Ia menambahkan bahwa momen ini sangat krusial untuk memupuk rasa keberanian dan kecintaan terhadap Indonesia di kalangan generasi muda Papua. “Biarkan anak-anak menunjukkan semangatnya, karena dari semangat dan keberanian mereka inilah kita melihat harapan masa depan Papua dan Indonesia, ” tuturnya penuh harap.

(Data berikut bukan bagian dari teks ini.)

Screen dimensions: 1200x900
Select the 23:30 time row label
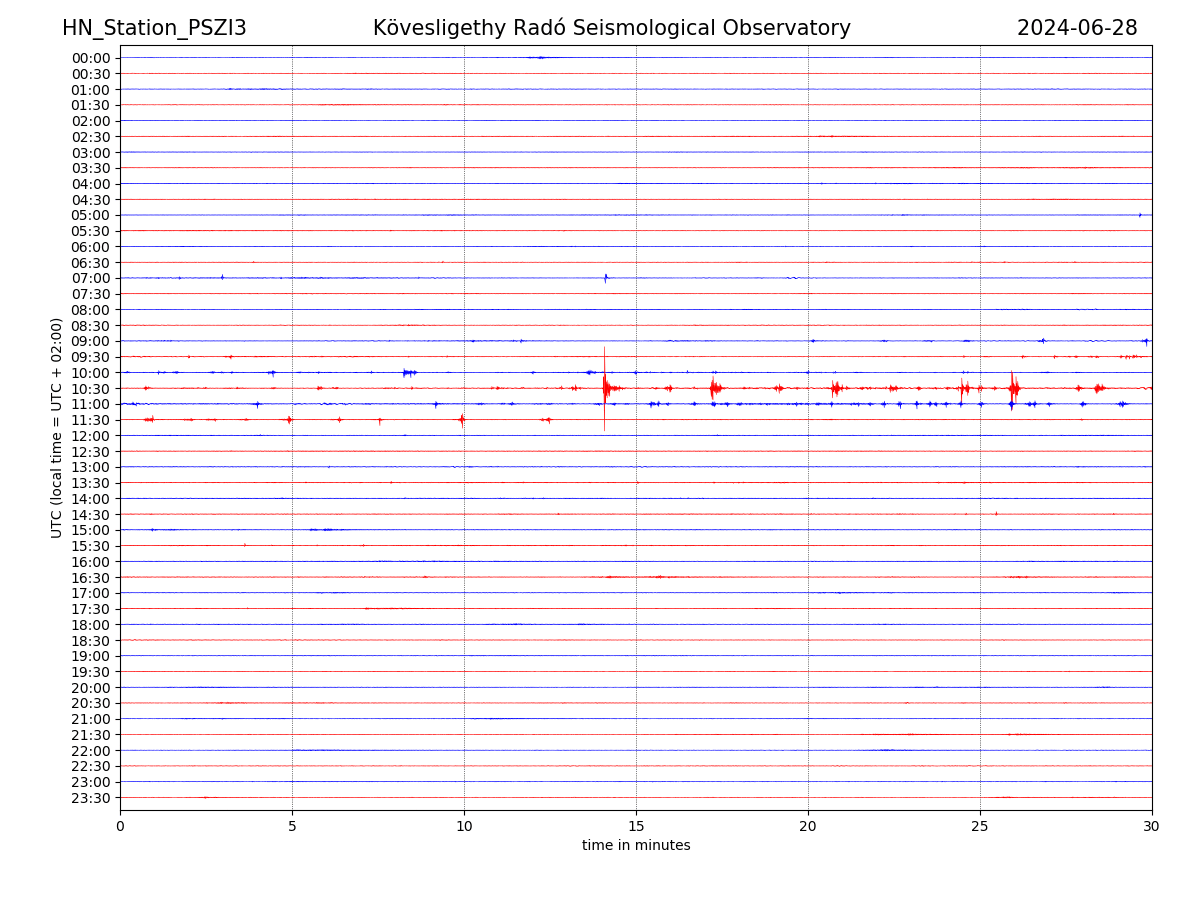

Keceriaan Membanjiri Halaman Sekolah Pasca Upacara
Usai upacara pengibaran bendera yang penuh makna, suasana halaman SDN 2 Yamo seketika berubah menjadi lautan keceriaan. Berbagai perlombaan khas Agustusan digelar, disambut dengan sorak-sorai dan tawa riang para siswa. Personel Satgas TNI kembali hadir di tengah-tengah mereka, tidak hanya ikut merayakan, tetapi juga berbagi kebahagiaan dengan membagikan seragam sekolah kepada siswa SDN 2 Yamo dan pakaian kepada masyarakat Distrik Yamo.
Kegiatan ini menjadi bukti nyata bahwa peringatan HUT Kemerdekaan RI di pelosok negeri dapat menjadi wadah perekat kebersamaan, mempererat tali silaturahmi antara masyarakat, pelajar, dan prajurit TNI.
Merah Putih Berkibar, Simbol Harapan di Ujung Negeri
Dari halaman sederhana SDN 2 Yamo, kibaran Bendera Merah Putih menjadi simbol abadi semangat generasi muda Papua. Anak-anak ini membuktikan bahwa peringatan kemerdekaan adalah momentum berharga untuk menumbuhkan keberanian, mempererat persatuan, dan menanamkan kecintaan yang mendalam terhadap Indonesia. Di Yamo, Merah Putih tak hanya terbentang di tiang, namun hidup dalam senyum, keberanian, dan semangat membara anak-anak Papua, penerus bangsa yang akan membawa Indonesia ke masa depan yang lebih gemilang.